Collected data
# # # # #
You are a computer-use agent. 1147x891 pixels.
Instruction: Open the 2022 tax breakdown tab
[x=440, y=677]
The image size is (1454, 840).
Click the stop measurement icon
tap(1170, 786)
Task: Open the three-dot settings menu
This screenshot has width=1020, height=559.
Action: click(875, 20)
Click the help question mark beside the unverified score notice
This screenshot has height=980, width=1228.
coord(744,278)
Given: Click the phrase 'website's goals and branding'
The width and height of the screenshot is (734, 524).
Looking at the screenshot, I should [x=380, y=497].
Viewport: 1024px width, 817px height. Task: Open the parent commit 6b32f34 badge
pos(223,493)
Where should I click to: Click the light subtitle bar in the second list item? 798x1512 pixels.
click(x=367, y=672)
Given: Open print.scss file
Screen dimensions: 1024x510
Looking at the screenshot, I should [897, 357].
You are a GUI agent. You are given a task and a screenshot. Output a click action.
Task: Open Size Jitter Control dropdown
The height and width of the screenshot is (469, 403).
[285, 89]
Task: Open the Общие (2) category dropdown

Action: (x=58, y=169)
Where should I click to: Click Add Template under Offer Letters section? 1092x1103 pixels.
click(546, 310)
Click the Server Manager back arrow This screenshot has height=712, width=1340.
# # # # #
Filter the records for lines containing the word "agent" and copy each one.

> _Response to this task_:
You are a computer-use agent. 1147x891 pixels.
You are a GUI agent. You are given a task and a screenshot. Output a click action.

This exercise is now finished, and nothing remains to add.